**Extracted text**
Tsai Ming-liang might have little in common with Tati, no matter the occasional humour in Tsai’s work. His films often deal with loneliness and alienation, while Tati’s focus is on the anomalies in modern living. Tati’s characters are usually self-contained, but threatened by changes they lack the wherewithal to master. In Tsai’s What Time is it There?, a young Taiwanese woman is alone in Paris; a young man is solitary in Taipei, and the film moves between these two characters who only fleetingly know each other. The man starts to change all his watches to Parisian time, and in one shot tries to change a clock on a tall building. The camera looks down on the character, who is standing on the roof of the building, trying to use a long gadget to change the hands on the clock face. The camera remains fixed again for around 80 seconds while he tries to adjust the clock’s hands. Fractionally, he takes up about 100th of the frame. While the scene is suspenseful enough, it refuses any of the cutting that might make it more so. We watch the character, but also take in aspects of the city as Tsai conveys the solitariness of his character as much as the determination in the deed. In Stray Dogs, Tsai shows three characters walking along a beach in a two-and-a-half-minute shot that initially shows the camera moving, before offering a fixed frame in the final minute as the film takes in the three characters small against the expanse of sand and shallow water.

**Information supplied**
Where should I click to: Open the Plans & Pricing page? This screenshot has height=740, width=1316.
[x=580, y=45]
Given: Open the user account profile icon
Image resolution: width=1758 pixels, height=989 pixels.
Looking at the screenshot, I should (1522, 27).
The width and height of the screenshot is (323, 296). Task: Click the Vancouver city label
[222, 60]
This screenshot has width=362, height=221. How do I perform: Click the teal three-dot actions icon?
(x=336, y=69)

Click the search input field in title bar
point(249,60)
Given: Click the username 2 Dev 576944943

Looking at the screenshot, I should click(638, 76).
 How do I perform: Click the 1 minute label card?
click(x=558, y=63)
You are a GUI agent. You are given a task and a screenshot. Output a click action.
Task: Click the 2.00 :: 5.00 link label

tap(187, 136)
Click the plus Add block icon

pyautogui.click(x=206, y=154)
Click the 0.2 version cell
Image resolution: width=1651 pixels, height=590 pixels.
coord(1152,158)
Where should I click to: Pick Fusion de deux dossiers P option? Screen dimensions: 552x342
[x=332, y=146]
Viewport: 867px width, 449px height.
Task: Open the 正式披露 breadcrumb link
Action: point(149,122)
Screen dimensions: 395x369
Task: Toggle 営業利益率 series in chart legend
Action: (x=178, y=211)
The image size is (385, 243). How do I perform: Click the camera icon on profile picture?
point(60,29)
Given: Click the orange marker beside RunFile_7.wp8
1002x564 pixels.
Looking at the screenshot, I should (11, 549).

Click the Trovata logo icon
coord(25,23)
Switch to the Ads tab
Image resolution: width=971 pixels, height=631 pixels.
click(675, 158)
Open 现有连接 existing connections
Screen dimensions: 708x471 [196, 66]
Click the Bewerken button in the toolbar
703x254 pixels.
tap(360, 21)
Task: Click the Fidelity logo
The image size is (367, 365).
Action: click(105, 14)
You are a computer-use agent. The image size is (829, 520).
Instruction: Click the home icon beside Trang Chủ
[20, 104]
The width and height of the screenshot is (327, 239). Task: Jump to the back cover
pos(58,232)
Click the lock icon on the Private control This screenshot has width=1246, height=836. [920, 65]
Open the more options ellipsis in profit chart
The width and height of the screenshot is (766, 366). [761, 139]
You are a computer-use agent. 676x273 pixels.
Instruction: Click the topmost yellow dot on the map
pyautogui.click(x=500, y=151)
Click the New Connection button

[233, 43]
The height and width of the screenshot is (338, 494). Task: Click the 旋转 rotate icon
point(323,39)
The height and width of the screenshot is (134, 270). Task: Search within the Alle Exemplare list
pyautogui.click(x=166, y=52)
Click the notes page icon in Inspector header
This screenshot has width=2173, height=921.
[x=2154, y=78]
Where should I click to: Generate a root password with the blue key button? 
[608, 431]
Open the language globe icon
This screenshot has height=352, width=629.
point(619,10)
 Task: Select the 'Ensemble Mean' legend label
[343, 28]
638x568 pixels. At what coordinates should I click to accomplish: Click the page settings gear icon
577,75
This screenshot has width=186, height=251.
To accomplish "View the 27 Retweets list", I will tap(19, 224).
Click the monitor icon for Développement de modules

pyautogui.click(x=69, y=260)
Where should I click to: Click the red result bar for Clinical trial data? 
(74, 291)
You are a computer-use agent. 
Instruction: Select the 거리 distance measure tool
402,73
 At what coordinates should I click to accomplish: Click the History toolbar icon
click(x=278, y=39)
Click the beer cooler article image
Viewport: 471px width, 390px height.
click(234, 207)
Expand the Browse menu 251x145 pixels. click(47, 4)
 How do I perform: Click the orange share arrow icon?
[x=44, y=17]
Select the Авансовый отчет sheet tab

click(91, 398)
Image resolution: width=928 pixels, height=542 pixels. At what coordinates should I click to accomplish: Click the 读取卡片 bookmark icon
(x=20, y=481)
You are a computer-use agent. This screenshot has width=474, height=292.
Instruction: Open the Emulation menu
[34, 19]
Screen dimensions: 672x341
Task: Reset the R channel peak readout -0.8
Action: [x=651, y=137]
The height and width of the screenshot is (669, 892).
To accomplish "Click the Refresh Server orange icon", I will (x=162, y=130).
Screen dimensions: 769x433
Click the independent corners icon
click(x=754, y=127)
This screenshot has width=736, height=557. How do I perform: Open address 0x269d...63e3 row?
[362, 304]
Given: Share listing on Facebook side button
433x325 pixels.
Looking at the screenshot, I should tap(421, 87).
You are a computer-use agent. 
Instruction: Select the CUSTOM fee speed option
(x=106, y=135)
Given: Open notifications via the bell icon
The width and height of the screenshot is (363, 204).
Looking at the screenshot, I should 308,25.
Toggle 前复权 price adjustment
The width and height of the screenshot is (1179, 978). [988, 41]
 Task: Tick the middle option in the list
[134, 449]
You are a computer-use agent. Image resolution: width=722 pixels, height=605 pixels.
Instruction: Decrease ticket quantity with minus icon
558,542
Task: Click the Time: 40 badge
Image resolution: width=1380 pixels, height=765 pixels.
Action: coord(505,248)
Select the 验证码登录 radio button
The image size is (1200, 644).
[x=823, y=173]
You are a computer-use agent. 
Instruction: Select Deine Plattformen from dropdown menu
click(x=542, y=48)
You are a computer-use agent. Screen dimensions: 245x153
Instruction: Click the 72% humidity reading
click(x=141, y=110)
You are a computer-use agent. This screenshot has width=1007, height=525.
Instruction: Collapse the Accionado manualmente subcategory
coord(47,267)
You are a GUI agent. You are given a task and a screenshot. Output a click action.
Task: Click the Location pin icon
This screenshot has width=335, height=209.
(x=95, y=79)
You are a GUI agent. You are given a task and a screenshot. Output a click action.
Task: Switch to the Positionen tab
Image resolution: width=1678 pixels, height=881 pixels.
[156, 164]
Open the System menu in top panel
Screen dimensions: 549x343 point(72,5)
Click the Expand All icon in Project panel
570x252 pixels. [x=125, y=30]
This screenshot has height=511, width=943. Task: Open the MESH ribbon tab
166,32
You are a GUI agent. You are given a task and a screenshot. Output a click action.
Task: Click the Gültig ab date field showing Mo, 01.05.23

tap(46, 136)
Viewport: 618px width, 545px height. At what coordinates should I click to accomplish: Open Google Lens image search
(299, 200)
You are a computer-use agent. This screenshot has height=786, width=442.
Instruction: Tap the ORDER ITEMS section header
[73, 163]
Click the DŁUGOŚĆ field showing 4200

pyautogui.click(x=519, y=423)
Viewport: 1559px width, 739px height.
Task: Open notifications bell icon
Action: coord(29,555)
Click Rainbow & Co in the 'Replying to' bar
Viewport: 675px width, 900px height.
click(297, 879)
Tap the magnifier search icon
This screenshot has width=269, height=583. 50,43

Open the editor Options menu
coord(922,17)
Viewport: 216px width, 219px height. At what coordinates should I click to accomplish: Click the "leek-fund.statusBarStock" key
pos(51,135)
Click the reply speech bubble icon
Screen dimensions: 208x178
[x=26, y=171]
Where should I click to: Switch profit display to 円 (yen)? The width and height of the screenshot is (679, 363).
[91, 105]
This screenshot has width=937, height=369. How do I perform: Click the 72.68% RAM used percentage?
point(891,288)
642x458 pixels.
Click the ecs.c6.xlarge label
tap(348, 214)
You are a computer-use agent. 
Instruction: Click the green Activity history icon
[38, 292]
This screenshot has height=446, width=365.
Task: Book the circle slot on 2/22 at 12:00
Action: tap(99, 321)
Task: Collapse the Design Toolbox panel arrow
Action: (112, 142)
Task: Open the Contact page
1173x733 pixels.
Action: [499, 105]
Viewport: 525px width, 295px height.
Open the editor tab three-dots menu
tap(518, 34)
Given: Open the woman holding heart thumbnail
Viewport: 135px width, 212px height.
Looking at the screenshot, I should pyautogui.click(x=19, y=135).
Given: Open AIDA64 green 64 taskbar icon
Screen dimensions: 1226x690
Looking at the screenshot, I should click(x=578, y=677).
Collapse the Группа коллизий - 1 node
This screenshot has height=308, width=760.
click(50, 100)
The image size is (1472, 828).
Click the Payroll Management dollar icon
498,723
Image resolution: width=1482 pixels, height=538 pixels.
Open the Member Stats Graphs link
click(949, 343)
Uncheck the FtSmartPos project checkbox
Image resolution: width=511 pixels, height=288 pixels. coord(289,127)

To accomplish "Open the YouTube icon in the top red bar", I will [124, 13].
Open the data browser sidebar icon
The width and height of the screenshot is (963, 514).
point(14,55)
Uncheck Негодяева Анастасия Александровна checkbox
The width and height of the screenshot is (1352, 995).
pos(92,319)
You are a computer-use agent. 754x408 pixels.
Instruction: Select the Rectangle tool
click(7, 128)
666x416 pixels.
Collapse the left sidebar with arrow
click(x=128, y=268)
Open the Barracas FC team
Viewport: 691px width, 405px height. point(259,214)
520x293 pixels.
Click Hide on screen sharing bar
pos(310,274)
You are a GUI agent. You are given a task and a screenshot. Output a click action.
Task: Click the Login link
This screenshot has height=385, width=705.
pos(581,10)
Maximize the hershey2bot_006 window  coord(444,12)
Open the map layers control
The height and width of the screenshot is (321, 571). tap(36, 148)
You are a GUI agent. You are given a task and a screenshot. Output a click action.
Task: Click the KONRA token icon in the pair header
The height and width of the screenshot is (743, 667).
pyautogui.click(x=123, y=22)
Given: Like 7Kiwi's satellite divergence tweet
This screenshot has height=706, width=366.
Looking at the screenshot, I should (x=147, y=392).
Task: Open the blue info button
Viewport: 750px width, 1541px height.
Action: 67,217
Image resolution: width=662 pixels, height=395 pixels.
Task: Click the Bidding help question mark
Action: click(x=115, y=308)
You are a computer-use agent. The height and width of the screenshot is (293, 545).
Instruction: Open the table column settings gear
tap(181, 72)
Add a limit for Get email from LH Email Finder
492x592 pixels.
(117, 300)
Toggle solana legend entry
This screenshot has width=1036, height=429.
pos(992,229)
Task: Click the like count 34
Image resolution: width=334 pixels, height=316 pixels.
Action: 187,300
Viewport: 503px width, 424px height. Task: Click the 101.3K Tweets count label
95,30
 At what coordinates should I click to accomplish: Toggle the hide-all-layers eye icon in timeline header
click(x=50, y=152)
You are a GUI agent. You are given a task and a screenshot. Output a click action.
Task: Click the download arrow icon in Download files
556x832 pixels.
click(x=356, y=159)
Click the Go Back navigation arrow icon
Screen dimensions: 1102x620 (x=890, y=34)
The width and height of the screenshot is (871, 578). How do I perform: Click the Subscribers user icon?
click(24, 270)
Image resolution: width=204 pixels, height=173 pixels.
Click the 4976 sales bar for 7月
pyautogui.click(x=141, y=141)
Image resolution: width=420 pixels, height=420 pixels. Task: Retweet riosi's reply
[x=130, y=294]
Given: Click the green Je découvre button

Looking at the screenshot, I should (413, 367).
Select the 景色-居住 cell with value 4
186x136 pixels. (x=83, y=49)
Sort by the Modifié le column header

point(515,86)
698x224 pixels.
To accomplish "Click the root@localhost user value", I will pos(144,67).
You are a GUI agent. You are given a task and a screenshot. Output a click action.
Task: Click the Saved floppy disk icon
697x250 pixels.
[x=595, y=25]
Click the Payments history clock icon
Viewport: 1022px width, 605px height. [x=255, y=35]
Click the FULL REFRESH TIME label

**To be done**
Extract the passage above about Tsai Ming-liang and Tati in full, copying every word and punctuation mark without change.

**Solution to this exercise**
Tsai Ming-liang might have little in common with Tati, no matter the occasional humour in Tsai’s work. His films often deal with loneliness and alienation, while Tati’s focus is on the anomalies in modern living. Tati’s characters are usually self-contained, but threatened by changes they lack the wherewithal to master. In Tsai’s What Time is it There?, a young Taiwanese woman is alone in Paris; a young man is solitary in Taipei, and the film moves between these two characters who only fleetingly know each other. The man starts to change all his watches to Parisian time, and in one shot tries to change a clock on a tall building. The camera looks down on the character, who is standing on the roof of the building, trying to use a long gadget to change the hands on the clock face. The camera remains fixed again for around 80 seconds while he tries to adjust the clock’s hands. Fractionally, he takes up about 100th of the frame. While the scene is suspenseful enough, it refuses any of the cutting that might make it more so. We watch the character, but also take in aspects of the city as Tsai conveys the solitariness of his character as much as the determination in the deed. In Stray Dogs, Tsai shows three characters walking along a beach in a two-and-a-half-minute shot that initially shows the camera moving, before offering a fixed frame in the final minute as the film takes in the three characters small against the expanse of sand and shallow water.